On a roulette, any number from 0 to 2007 can be determined with the same probability. The roulette is spun time after time. Let \(P_k\) denote the probability that at some point the sum of the numbers that are determined by a ball being thrown on the roulette is \(k\). Which number is larger: \(P_{2007}\) or \(P_{2008}\)?
The figure shows the scheme of a go-karting route. The start and finish are at point \(A\), and the driver can go along the route as many times as he wants by going to point \(A\) and then back onto the circle.
It takes Fred one minute to get from \(A\) to \(B\) or from \(B\) to \(A\). It also takes one minute for Fred to go around the ring and he can travel along the ring in an anti-clockwise direction (the arrows in the image indicate the possible direction of movement). Fred does not turn back halfway along the route nor does not stop. He is allowed to be on the track for 10 minutes. Find the number of possible different routes (i.e. sequences of possible routes).
On the occasion of the beginning of the winter holidays all of the boys from class 8B went to the shooting range. It is known that there are \(n\) boys in 8B. There are \(n\) targets at the shooting range which the class attended. Each of the boys randomly chooses a target, while some of the boys could choose the same target. After this, all of the boys simultaneously attempt to shoot their target. It is known that each of the boys hits their target. The target is considered to be affected if at least one boy has hit it.
a) Find the average number of affected targets.
b) Can the average number of affected targets be less than \(n/2\)?
Kate and Gina agreed to meet at the underground in the first hour of the afternoon. Kate comes to the meeting place between noon and one o’clock in the afternoon, waits for 10 minutes and then leaves. Gina does the same.
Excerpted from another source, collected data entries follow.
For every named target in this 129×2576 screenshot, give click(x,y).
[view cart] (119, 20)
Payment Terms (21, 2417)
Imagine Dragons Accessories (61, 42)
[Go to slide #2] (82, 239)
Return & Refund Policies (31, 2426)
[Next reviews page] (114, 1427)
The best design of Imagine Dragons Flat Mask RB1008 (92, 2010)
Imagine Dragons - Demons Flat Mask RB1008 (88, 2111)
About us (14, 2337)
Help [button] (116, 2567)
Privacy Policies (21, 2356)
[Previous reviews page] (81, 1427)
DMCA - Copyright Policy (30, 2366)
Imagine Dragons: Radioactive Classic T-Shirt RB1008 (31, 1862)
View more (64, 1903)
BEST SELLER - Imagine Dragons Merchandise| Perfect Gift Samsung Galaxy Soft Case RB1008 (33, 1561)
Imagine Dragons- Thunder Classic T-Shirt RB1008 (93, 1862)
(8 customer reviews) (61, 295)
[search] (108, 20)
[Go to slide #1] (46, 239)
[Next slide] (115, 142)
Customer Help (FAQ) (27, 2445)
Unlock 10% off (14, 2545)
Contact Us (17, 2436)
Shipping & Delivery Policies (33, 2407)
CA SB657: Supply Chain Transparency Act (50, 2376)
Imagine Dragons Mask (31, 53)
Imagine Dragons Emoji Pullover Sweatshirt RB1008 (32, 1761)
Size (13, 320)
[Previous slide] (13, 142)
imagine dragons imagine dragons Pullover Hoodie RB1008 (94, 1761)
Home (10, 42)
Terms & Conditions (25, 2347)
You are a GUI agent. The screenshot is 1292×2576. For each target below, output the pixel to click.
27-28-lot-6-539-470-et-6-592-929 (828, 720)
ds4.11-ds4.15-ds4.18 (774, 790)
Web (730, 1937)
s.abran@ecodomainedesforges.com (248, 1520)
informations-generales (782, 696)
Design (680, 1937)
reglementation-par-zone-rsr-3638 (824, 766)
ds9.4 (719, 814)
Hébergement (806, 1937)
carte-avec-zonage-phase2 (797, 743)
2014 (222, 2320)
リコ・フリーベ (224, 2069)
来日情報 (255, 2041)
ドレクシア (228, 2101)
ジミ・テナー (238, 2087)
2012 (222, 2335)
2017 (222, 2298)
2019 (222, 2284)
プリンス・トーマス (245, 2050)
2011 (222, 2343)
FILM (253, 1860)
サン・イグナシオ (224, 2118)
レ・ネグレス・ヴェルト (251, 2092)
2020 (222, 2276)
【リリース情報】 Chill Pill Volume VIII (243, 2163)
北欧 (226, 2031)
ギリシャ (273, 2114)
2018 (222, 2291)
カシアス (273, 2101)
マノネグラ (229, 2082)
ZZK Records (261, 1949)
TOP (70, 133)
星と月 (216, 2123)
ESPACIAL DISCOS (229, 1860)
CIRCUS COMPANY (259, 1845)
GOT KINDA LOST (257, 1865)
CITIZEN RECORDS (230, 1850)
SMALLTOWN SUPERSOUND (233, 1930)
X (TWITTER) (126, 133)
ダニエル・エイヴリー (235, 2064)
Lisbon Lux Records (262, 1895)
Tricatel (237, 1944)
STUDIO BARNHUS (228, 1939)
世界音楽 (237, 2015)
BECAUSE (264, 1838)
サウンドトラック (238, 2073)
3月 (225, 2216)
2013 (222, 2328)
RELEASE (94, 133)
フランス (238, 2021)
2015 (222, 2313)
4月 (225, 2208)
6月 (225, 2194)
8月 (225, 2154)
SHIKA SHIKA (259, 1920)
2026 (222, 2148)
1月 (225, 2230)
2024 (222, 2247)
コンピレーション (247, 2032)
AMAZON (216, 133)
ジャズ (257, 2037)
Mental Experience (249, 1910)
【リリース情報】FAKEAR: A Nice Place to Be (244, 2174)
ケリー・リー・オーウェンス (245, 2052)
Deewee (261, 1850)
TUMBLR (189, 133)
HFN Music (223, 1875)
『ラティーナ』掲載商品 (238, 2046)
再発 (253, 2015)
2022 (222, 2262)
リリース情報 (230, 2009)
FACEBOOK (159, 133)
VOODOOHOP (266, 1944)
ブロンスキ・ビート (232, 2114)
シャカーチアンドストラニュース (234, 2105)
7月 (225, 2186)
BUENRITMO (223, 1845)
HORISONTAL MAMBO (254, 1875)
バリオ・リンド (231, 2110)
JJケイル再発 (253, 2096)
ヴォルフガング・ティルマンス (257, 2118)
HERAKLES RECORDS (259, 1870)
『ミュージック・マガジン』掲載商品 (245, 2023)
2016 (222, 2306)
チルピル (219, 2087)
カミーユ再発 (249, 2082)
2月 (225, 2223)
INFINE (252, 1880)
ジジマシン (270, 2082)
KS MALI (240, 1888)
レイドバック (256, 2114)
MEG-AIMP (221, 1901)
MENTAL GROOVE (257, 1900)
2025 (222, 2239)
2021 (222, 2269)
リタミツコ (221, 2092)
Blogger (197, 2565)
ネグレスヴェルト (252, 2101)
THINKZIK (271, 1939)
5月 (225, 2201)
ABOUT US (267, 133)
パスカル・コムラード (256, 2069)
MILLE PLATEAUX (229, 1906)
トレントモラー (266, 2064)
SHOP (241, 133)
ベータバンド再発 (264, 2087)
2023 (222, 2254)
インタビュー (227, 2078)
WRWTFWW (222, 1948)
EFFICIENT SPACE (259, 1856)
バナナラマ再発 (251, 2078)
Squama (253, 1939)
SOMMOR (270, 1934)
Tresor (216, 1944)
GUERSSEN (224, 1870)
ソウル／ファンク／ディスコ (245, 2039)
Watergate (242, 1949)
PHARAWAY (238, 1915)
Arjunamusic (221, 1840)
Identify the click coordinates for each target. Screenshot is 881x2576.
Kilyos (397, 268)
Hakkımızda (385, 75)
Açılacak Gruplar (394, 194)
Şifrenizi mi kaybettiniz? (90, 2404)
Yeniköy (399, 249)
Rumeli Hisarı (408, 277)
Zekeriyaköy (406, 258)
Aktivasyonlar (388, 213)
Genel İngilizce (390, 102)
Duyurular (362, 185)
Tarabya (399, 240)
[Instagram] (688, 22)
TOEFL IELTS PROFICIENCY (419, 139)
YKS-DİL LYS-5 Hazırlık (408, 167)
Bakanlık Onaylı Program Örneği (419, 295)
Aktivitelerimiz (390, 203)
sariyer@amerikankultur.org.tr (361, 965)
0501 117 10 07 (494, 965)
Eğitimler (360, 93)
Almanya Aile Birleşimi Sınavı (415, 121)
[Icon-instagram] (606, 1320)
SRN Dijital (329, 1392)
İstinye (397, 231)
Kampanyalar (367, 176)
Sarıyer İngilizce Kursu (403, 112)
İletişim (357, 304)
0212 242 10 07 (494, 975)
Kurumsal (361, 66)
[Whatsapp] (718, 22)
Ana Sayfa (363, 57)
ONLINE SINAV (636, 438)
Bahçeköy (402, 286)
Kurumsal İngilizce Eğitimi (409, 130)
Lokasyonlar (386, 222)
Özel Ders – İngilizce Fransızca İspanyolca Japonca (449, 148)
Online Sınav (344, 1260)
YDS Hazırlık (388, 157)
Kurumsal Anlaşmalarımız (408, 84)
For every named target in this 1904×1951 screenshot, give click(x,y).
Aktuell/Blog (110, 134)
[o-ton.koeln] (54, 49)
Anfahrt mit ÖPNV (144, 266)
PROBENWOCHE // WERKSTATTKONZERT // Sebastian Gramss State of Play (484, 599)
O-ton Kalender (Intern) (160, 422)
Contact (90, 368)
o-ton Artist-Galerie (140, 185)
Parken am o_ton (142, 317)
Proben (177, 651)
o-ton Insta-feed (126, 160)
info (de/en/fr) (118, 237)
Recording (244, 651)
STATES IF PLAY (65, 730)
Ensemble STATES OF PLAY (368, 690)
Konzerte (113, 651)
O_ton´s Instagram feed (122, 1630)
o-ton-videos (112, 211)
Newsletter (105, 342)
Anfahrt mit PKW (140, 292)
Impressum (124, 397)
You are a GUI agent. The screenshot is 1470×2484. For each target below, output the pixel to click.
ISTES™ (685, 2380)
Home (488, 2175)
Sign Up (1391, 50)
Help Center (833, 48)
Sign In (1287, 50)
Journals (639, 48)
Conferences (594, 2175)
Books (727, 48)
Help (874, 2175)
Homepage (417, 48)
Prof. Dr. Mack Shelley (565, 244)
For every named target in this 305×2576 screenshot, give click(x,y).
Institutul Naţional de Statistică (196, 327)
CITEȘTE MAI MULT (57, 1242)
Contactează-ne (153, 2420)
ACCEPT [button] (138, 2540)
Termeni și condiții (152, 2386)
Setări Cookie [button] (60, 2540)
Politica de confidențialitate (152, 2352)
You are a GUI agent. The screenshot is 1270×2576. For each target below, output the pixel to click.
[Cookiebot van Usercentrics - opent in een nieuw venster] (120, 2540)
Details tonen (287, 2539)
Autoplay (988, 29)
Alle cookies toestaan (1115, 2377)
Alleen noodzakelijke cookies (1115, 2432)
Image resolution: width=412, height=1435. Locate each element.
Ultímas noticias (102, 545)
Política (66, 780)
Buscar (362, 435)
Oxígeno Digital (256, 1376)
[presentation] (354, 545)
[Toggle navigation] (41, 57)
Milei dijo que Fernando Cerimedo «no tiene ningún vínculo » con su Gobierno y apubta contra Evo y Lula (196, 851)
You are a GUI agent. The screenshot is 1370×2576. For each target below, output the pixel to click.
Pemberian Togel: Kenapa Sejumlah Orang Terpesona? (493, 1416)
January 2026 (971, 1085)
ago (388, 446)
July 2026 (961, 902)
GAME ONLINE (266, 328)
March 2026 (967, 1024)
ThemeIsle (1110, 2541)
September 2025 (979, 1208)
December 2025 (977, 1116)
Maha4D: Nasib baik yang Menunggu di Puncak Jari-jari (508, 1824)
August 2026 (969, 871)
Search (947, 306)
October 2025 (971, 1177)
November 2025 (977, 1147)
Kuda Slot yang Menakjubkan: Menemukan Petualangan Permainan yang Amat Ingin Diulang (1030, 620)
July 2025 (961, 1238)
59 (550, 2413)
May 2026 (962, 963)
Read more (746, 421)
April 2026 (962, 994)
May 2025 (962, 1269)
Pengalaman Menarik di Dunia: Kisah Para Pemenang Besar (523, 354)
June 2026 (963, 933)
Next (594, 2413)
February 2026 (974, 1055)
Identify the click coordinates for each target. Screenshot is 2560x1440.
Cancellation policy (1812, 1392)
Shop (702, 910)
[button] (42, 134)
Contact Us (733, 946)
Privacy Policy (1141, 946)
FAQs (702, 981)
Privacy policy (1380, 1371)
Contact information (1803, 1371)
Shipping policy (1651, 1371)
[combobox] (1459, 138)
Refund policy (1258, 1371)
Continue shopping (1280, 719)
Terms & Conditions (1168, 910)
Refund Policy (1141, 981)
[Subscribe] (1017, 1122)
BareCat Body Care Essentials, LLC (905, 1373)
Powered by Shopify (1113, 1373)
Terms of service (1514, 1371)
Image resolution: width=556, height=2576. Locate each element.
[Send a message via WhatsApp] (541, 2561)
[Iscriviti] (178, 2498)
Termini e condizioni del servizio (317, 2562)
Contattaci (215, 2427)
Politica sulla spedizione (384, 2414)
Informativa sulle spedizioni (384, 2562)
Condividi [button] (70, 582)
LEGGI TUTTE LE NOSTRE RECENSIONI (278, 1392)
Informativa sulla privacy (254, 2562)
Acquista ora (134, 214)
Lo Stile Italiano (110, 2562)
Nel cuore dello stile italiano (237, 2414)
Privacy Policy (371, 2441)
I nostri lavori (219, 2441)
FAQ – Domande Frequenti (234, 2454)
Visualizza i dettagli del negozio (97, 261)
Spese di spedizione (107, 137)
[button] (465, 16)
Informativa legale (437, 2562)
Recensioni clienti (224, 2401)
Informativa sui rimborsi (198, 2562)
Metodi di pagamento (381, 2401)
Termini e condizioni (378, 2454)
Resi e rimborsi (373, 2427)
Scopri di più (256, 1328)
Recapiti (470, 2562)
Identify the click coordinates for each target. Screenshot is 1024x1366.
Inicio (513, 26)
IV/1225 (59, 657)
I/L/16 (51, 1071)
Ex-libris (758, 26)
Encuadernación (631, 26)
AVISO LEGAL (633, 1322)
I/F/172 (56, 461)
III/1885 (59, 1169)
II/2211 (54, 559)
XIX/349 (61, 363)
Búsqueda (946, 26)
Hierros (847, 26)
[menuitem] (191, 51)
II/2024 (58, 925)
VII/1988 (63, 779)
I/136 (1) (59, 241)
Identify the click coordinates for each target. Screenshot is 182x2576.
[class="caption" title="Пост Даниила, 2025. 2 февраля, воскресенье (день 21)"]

a) What is the probability that they will meet?
b) How will the probability of a meeting change if Gina decides to come earlier than half past twelve, and Kate still decides to come between noon and one o’clock?
c) How will the probability of a meeting change if Gina decides to come at an arbitrary time between 12:00 and 12:50, and Kate still comes between 12:00 and 13:00?
An exam is made up of three trigonometry problems, two algebra problems and five geometry problems. Martin is able to solves trigonometry problems with probability \(p_1 = 0.2\), geometry problems with probability \(p_2 = 0.4\), and algebra problems with probability \(p_3 = 0.5\). To get a \(B\), Martin needs to solve at least five problems, where the grades are as follows \((A+, A, B, C, D)\).
a) With what probability does Martin solve at least five problems?
Martin decided to work hard on the problems of any one section. Over a week, he can increase the probability of solving the problems of this section by 0.2.
b) What section should Martin complete, so that the probability of solving at least five problems becomes the greatest?
c) Which section should Martin deal with, so that the mathematical expectation of the number of solved problems becomes the greatest?
\(N\) people lined up behind each other. The taller people obstruct the shorter ones, and they cannot be seen.
What is the mathematical expectation of the number of people that can be seen?
The building has \(n\) floors and two staircases running from the first to the last floor. On each staircase between each two floors on the intermediate staircase there is a door separating the floors (it is possible to pass from the stairs to the floor, even if the door is locked). The porter decided that too many open doors is bad, and locked up exactly half of the doors, choosing the doors at random. What is the probability that you can climb from the first floor to the last, passing only through open doors?
In the centre of a rectangular billiard table that is 3 m long and 1 m wide, there is a billiard ball. It is hit by a cue in a random direction. After the impact the ball stops passing exactly 2 m. Find the expected number of reflections from the sides of the table.
The mathematics teacher suggested changing the voting scheme at the performance competition. Currently, two groups compete in the final. In the first group, there are \(n\) pupils from class 5A, and in the second, there are \(n\) pupils from class 5B. \(2n\) mothers of all \(2n\) students attended the final of the competition. The best performance is chosen by the mothers voting. It is known that exactly half of the mothers vote honestly for the best performance, and the other half, in any case, vote for the performance in which her child participates (see problem number 65299). The teacher believes that it is necessary to choose a jury of \(2m\) people \((2m \ensuremath{\leq} n)\) from all \(2n\) mums at random. Find the probability that the best performance will win under such voting conditions.
A numerical set \(x_1, \dots , x_n\) is given. Consider the function \(d(t) = \frac{min_{i=1,\dots ,n}|x_i-t| + max_{i=1,\dots ,n}|x_i - t|}{2}\).
a) Is it true that the function \(d (t)\) takes the smallest value at a single point, for any set of numbers \(x_1, \dots , x_n\)?
b) Compare the values of \(d (c)\) and \(d (m)\) where \(c = \frac{min_{i=1,\dots ,n}x_i + max_{i=1,\dots ,n}x_i}{2}\) and \(m\) is the median of the specified set.